How control analyses assist in enforcing email policy rules and content scanning

Control analysis provides the analytical framework that allows organizational administrators to enforce email policy rules rigorously by validating automated content scans and filtering mechanisms’ effectiveness. Modern email environments incorporate layered filtering technologies like spam filters, malware scanners, and phishing detection protocols. 

According to the Security Journal study assessing the prevention and mitigation measures that defend against phishing, “Although phishing emails have existed since the advent of the email communication system, significant increases in phishing campaigns amid the pandemic, observed by FinCEN and other federal agencies, such as the U.S. Department of Homeland Security (DHS) and the Cybersecurity and Infrastructure Security Agency (CISA), have indicated the need for strategic vigilance at the individual and organizational levels.”

Control analyses help evaluate the policies that direct these technologies, checking whether rules are correctly applied in scanning inbound and outbound emails for unsafe attachments, malicious URLs, inappropriate content, or suspicious sender behavior.

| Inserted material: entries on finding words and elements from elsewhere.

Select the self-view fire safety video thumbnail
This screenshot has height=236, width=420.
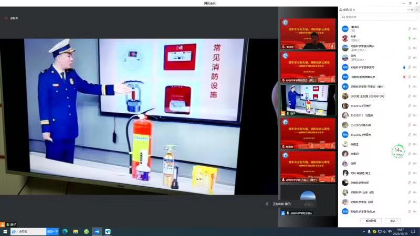click(x=308, y=100)
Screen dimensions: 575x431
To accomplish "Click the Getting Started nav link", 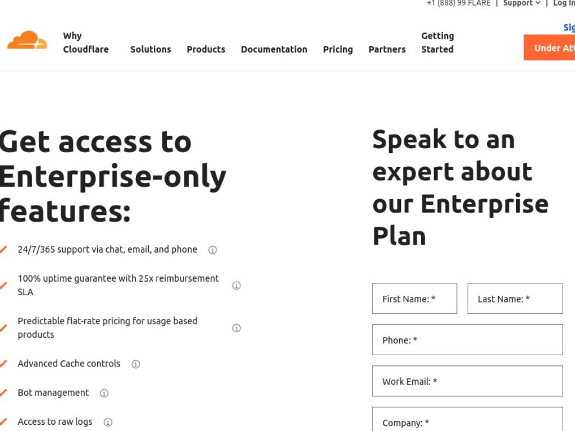I will coord(437,43).
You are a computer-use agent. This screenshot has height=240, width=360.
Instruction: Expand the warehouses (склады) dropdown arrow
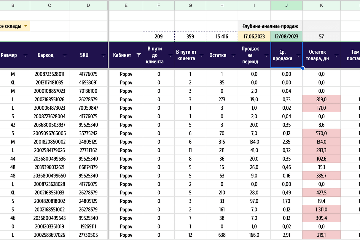[x=26, y=26]
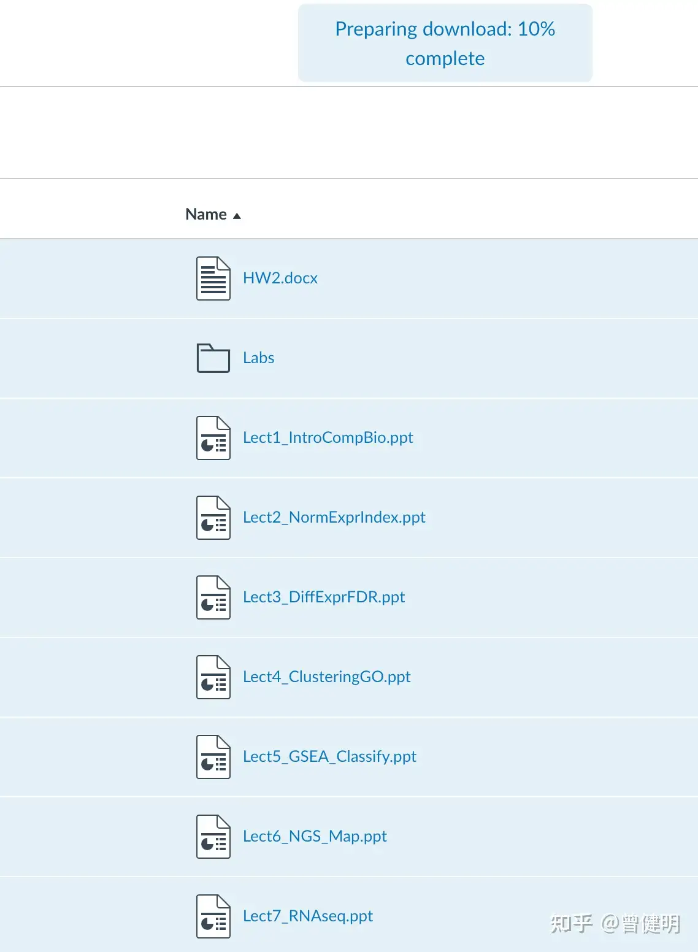
Task: Open Lect1_IntroCompBio.ppt link
Action: tap(328, 437)
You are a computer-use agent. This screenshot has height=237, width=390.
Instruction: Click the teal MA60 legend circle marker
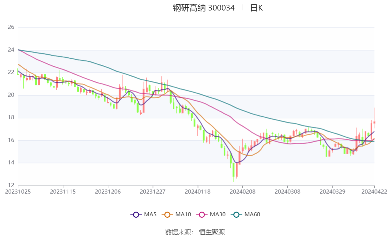coord(236,215)
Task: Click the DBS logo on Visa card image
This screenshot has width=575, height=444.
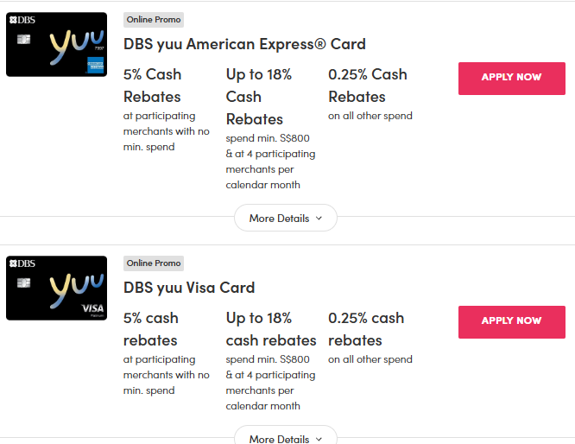Action: (x=22, y=263)
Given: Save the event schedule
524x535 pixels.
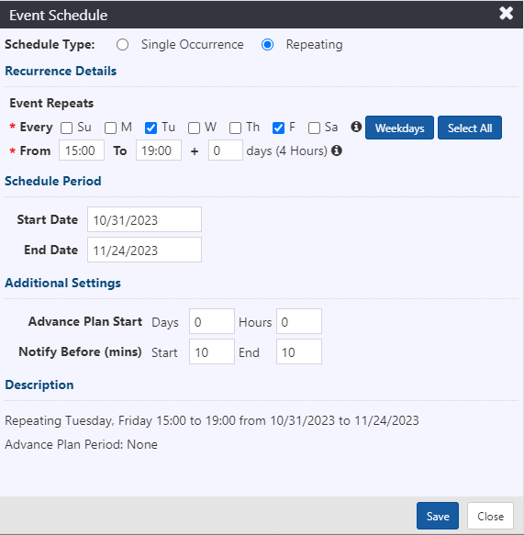Looking at the screenshot, I should (438, 516).
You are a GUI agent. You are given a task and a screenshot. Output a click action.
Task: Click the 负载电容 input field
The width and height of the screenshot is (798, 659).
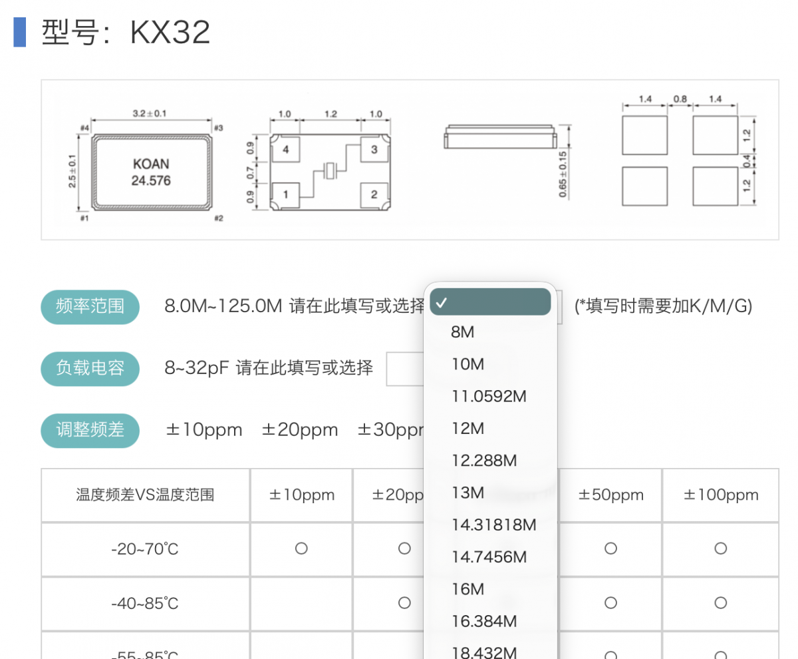406,368
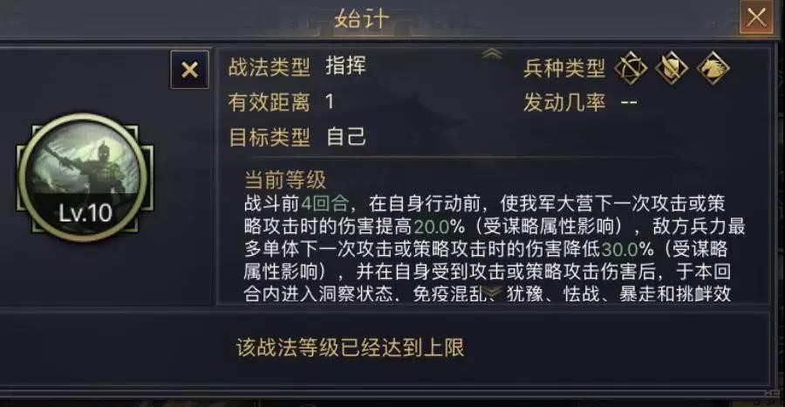This screenshot has width=785, height=407.
Task: Select the infantry shield troop icon
Action: 671,68
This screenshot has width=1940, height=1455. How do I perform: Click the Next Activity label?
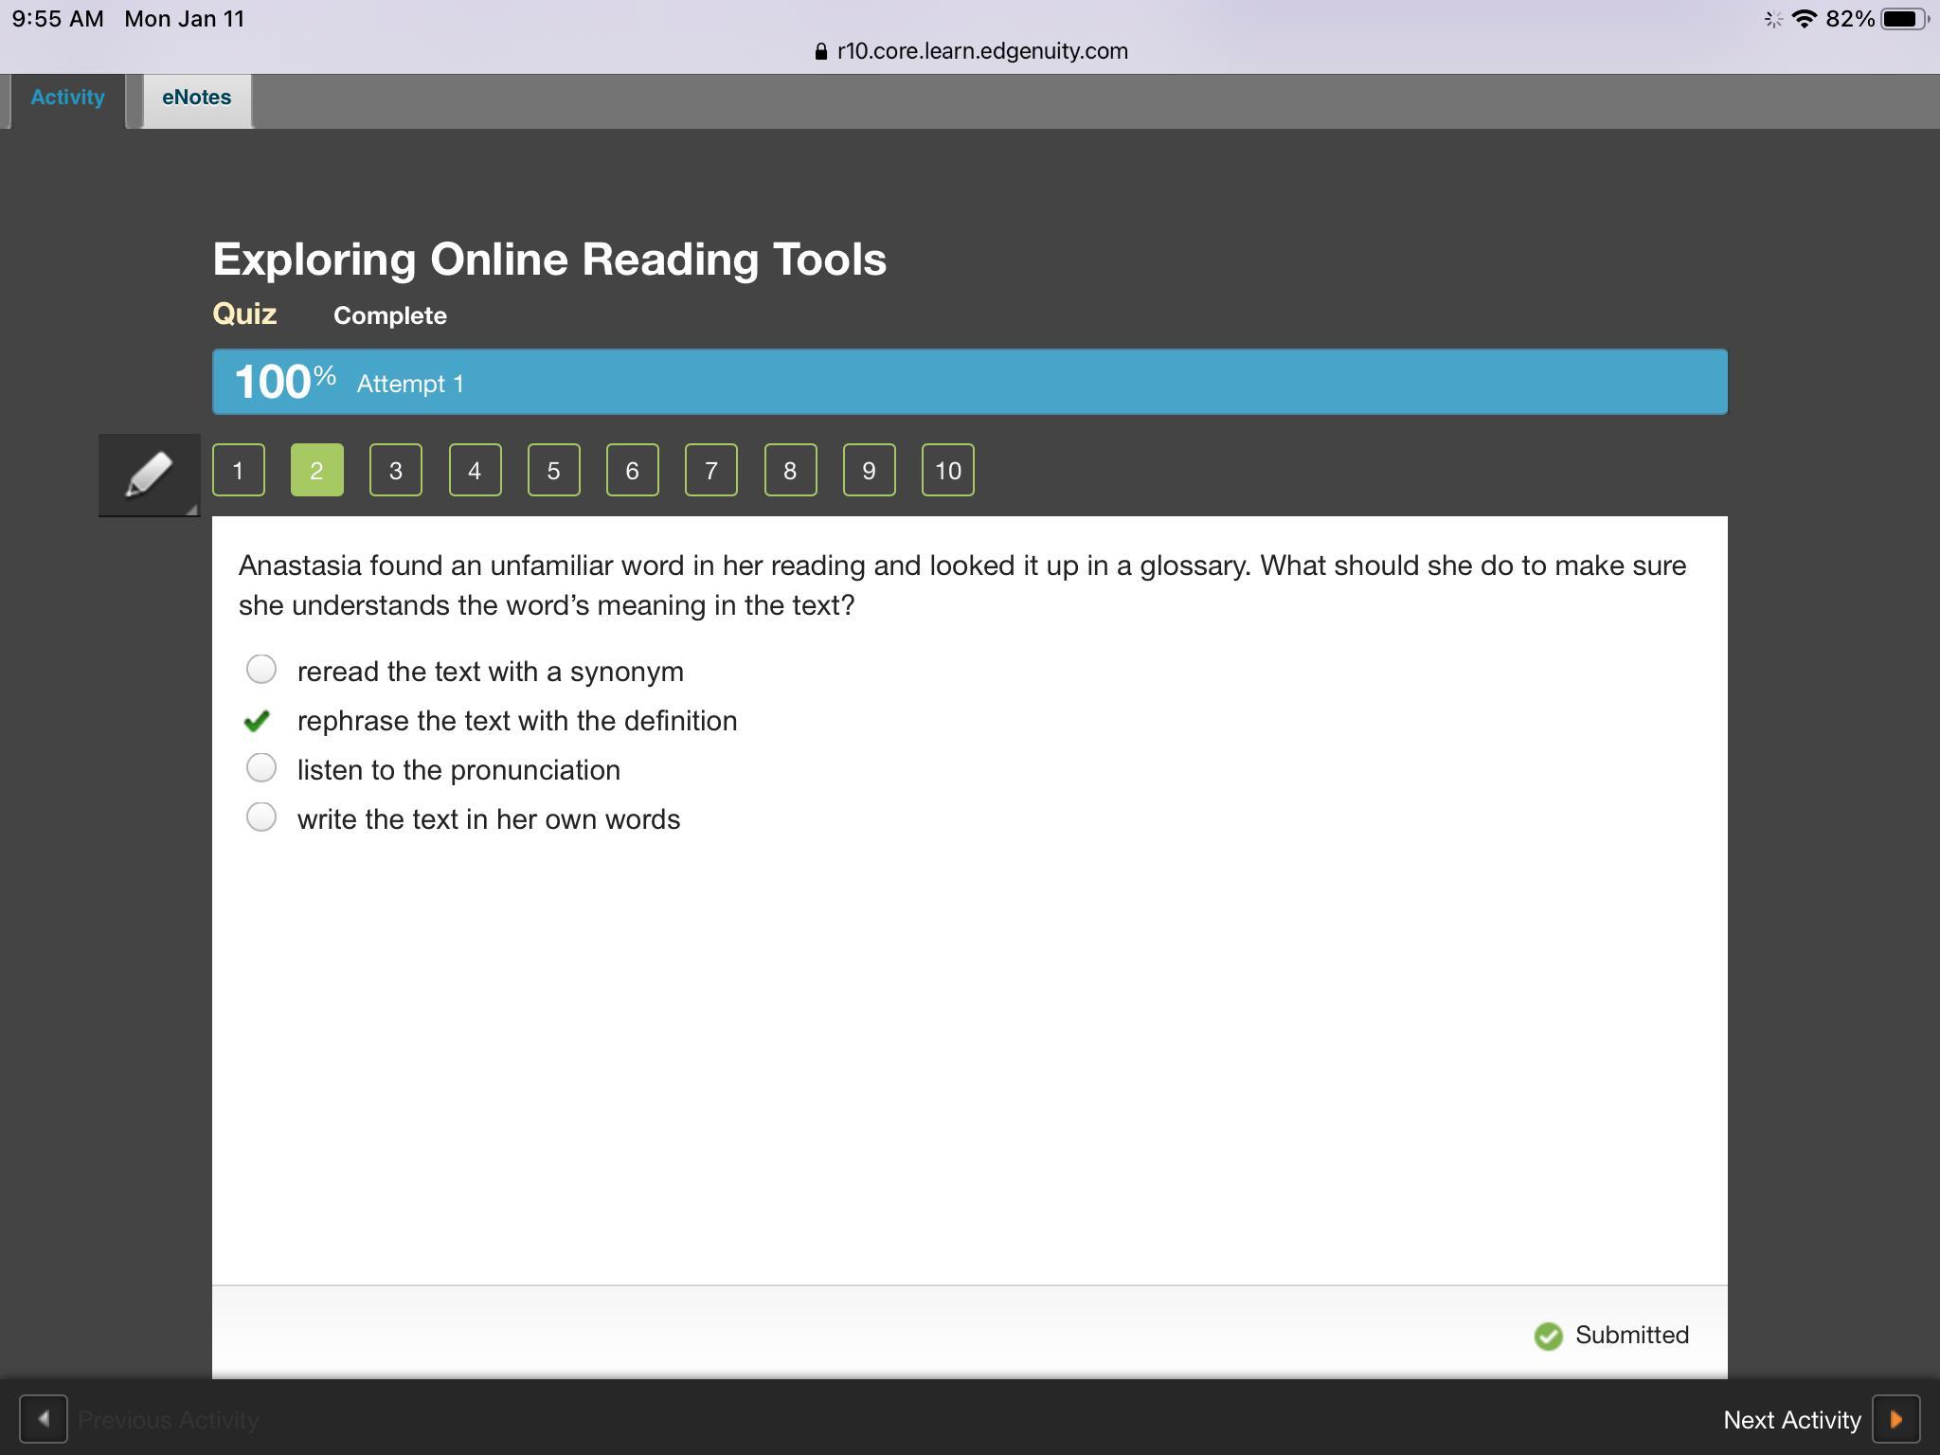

Email load and user stress are closely influenced by the function and volume of emails received. Control analyses assist in distinguishing between task-related emails, which typically require action and are prioritized in scanning, and communication-related or bulk emails. This differentiation guides rule enforcement so that scanning efforts can focus on high-risk content without unnecessarily impeding productive email traffic. Control analyses help ensure that policy rules prioritize scrutiny of emails that affect primary work tasks while filtering less necessary information, which may otherwise contribute to cognitive overload.

 

How to apply control analyses

  1. Evaluate technical controls: Assess the effectiveness of technical controls like PHI by taking into account measures like email encryption, secure access, email filtering, anti phishing controls, and data loss prevention tools. 
  2. Examine nontechnical conanti-phishinge the components of email security that relate to organizational policies. This portion of the analysis looks at email usage policies, employee training (frequency and depth of training programs), and incident response procedures. 
  3. Apply preventive and detective control framework: Preventive controls include restricting access to email servers while detective controls consist of real time monitoring to detect unusual patterns. 
  4. Conduct compliance checks and vulnerability assessments: Perform routine audits and vulnerability assessments on email systems to check if they are up to date and applied uniformly. 
  5. Test the system: Conduct pen tests or simulated phishing attacks to see how well employees comply with email security practices. 
  6. Assess gaps and make improvements: If control analysis reveals deficiencies like weak password enforcement or missing encryption take corrective actions. 

FAQs

What are technical safeguards?

They are the security measures built into the technology itself to protect PHI, particularly in electronic health records (EHRs). 

 

How are systems defined within healthcare organizations? 

It typically refers to the various technologies, software, and networks that manage, store, and transmit PHI. 

 

What is the HITECH Act?

The HITECH Act was passed as part of the American Recovery and Reinvestment Act of 2009 and promotes the adoption of health information technology across the health system.